### What the exercise asks
Below are some records. Return exactly the lines from the one with "Soundstream (60, 837)" to the one with "About us (40, 2510)", and nothing else.

(Saved data entries)
◆ ◆ ◆
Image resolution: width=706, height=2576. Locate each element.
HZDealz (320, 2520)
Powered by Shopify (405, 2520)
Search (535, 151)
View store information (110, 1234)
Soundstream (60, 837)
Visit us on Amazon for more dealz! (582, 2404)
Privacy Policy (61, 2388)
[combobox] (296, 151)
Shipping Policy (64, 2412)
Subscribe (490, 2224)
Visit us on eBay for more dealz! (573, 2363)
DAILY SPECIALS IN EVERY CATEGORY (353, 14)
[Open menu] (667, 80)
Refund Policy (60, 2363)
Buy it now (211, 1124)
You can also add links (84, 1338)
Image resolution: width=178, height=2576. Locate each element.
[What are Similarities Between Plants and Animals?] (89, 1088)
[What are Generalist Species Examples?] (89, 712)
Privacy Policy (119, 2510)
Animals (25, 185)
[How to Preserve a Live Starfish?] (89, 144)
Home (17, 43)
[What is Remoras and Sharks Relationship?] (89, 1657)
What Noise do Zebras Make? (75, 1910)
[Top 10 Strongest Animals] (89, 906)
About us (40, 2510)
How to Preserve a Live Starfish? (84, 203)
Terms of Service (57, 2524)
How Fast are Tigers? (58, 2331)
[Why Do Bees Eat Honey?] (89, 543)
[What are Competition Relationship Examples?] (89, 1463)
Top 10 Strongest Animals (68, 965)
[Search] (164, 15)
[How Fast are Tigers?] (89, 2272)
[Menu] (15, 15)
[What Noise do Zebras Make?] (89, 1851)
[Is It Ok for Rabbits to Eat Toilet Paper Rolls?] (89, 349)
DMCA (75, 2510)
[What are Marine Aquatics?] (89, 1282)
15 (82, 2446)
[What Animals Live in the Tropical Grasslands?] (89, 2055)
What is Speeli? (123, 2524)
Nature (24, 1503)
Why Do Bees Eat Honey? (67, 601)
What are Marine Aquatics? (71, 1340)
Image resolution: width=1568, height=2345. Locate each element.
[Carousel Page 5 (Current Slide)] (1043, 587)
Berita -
◆ ◆ ◆
### Response to this exercise
Soundstream (60, 837)
Visit us on Amazon for more dealz! (582, 2404)
Privacy Policy (61, 2388)
[combobox] (296, 151)
Shipping Policy (64, 2412)
Subscribe (490, 2224)
Visit us on eBay for more dealz! (573, 2363)
DAILY SPECIALS IN EVERY CATEGORY (353, 14)
[Open menu] (667, 80)
Refund Policy (60, 2363)
Buy it now (211, 1124)
You can also add links (84, 1338)
Image resolution: width=178, height=2576. Locate each element.
[What are Similarities Between Plants and Animals?] (89, 1088)
[What are Generalist Species Examples?] (89, 712)
Privacy Policy (119, 2510)
Animals (25, 185)
[How to Preserve a Live Starfish?] (89, 144)
Home (17, 43)
[What is Remoras and Sharks Relationship?] (89, 1657)
What Noise do Zebras Make? (75, 1910)
[Top 10 Strongest Animals] (89, 906)
About us (40, 2510)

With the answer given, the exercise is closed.